Le Grand Jeu, concept phare des géo politologues

L’auteur avance que le concept de Grand Jeu est peu connu en France. Cela dépend bien de qui on parle. Il ne s’agit pas bien entendu du film américain portant ce nom, sorti en 2017, mais du Grand Jeu stratégique. En quelques lignes l’auteur en fournit une explication lumineuse.  Expression popularisée par Rudyard Kipling (1865-1936), le « Grand Jeu » fut, au XIXe siècle, la rivalité pour le contrôle de l’Asie centrale entre l’Angleterre victorienne, installée aux Indes, et la Russie tsariste.

 

 

Cet affrontement épique, qui prenait la forme d’une lutte d’influence, d’alliances avec les tribus locales et d’expéditions militaires ou scientifiques, mettait en scène aventuriers, espions ou explorateurs et se déroulait dans les décors somptueux de l’Himalaya, du Pamir ou du désert de Gobi. Il n’est pas un géo politologue qui ne parle à présent d’un nouveau Grand Jeu en Eurasie, moins romanesque mais tout aussi passionnant, dont les ramifications s’étendent à l’échelle de la planète et qui vise, ni plus ni moins, à la prééminence mondiale.

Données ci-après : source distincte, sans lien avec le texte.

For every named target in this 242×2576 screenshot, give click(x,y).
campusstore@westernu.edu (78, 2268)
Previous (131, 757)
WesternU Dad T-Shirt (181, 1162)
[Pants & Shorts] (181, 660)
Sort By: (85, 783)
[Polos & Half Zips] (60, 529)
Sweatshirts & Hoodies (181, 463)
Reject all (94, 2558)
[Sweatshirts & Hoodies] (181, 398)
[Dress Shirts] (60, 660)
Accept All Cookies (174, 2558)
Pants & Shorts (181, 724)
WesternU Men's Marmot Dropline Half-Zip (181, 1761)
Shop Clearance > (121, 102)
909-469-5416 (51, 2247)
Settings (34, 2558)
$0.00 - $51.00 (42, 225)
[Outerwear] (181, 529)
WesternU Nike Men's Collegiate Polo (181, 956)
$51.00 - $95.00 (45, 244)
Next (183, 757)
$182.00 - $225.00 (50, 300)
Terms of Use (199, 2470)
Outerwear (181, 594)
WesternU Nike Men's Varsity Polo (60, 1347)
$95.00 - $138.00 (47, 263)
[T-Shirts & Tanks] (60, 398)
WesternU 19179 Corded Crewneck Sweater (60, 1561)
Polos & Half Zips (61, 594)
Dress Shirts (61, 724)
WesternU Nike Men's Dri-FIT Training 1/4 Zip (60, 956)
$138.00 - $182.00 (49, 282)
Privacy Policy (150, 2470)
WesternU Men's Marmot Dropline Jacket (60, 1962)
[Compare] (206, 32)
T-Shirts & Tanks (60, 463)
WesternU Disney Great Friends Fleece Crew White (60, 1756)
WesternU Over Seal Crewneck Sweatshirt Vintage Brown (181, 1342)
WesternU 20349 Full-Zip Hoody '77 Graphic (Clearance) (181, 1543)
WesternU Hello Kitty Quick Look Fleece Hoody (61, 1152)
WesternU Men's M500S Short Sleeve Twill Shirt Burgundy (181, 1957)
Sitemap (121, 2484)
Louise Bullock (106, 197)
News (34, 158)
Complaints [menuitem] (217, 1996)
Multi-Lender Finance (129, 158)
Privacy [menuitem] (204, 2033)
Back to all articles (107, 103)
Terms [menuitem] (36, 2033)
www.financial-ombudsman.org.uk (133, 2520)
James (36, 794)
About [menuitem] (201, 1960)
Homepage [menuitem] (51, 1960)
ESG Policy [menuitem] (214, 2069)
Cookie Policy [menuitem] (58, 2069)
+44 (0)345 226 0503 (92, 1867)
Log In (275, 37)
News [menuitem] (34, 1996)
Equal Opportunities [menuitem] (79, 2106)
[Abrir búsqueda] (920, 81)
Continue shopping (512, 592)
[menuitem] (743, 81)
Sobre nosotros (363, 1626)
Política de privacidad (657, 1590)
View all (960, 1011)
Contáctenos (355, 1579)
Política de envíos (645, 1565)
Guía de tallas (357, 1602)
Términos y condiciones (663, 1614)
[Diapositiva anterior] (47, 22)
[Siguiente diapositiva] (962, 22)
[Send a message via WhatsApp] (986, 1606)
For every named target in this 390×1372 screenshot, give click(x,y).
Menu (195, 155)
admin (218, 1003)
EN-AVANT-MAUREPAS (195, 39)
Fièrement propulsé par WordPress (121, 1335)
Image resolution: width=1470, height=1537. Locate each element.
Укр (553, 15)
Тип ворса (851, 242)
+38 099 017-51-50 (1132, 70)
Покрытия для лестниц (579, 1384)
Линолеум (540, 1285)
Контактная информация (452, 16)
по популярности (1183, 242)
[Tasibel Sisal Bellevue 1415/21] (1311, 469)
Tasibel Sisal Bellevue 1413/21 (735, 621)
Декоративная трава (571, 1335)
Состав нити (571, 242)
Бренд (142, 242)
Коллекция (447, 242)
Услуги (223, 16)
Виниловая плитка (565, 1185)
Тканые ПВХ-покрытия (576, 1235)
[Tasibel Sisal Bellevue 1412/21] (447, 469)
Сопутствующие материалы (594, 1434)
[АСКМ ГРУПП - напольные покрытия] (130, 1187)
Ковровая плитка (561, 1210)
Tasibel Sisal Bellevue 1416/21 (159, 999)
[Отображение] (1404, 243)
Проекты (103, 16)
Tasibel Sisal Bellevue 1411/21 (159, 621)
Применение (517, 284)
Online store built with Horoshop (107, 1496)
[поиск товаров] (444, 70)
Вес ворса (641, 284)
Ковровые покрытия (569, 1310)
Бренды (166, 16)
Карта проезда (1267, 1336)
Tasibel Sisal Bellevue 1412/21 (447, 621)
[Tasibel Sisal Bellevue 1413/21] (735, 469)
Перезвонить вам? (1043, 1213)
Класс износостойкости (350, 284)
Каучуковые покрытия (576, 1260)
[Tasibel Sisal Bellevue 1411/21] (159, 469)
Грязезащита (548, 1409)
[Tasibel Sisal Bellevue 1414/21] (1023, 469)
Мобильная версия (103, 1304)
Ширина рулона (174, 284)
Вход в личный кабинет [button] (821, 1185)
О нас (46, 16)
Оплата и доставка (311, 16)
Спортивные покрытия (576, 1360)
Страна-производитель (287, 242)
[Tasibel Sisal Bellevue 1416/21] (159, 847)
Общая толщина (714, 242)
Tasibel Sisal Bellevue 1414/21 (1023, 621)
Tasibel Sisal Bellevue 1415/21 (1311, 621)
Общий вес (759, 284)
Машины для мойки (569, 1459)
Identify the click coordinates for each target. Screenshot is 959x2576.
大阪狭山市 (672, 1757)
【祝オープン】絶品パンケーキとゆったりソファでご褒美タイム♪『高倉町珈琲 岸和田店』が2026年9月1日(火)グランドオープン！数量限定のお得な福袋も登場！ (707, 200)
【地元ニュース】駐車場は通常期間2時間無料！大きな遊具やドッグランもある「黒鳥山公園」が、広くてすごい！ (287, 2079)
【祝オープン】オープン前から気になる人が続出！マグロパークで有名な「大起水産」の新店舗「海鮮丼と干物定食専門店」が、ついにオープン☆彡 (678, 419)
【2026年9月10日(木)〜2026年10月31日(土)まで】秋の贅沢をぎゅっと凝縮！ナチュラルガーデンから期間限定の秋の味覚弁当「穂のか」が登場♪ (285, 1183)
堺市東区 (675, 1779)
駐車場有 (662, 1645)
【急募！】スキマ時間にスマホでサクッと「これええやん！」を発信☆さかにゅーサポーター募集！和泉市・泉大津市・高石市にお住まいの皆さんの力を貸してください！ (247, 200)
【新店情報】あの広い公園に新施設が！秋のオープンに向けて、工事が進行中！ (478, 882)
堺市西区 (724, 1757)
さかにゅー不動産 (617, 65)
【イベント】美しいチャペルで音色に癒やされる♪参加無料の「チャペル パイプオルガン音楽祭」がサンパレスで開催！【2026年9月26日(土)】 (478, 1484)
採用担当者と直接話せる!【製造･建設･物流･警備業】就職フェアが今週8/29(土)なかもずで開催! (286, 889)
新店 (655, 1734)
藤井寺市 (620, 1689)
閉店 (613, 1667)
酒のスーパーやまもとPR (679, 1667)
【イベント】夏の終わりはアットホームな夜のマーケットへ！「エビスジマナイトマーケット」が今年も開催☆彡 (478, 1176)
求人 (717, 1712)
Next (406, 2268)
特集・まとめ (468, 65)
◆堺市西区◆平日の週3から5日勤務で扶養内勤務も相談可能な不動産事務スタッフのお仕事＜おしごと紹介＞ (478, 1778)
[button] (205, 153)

Une partie de poker infiniment plus complexe, à plusieurs joueurs – Russie, États-Unis et Chine, auxquels il faut ajouter les éternels frères ennemis Inde et Pakistan, l’Iran, la Turquie, les pays européens –, le tout saupoudré d’islamisme et de terrorisme, de ressources énergétiques fabuleuses, d’une guerre des pipelines sans merci et de conflits locaux irréductibles, dans la zone la plus disputée du globe : le cocktail est explosif. Dans la foulée d’Halford Mackinder (1861-1947), la pensée géopolitique britannique puis celle des États-Unis, qui en ont hérité, se structure autour de la thèse de pivot du monde (Heartland). Pour l’école anglo-saxonne, c’est à partir de l’Eurasie, plus particulièrement de son centre, que s’articulent toutes les dynamiques géopolitiques de la planète : « Celui qui domine le Heartland commande l’Île-Monde. Celui qui domine l’Île-Monde commande le monde. » Disciple de Mackinder, Nicholas Spykman (1893-1943) est considéré comme l’un des pères de la géopolitique aux États-Unis. S’il reprend la théorie du Heartland, il y rajoute un Rimland, croissant entourant le cœur du monde, région intermédiaire entre le Heartland et les mers riveraines. Ce Rimland comprend les régions les plus riches et les plus peuplées de l’Eurasie : Europe, Moyen-Orient, sous-continent indien et Extrême-Orient. Pour Spykman, c’est dans cette zone tampon que se joue le vrai rapport de force entre la puissance continentale et la puissance maritime ; il convient d’empêcher tout prix l’union du Rimland et du Heartland en soutenant les États du croissant contre le centre.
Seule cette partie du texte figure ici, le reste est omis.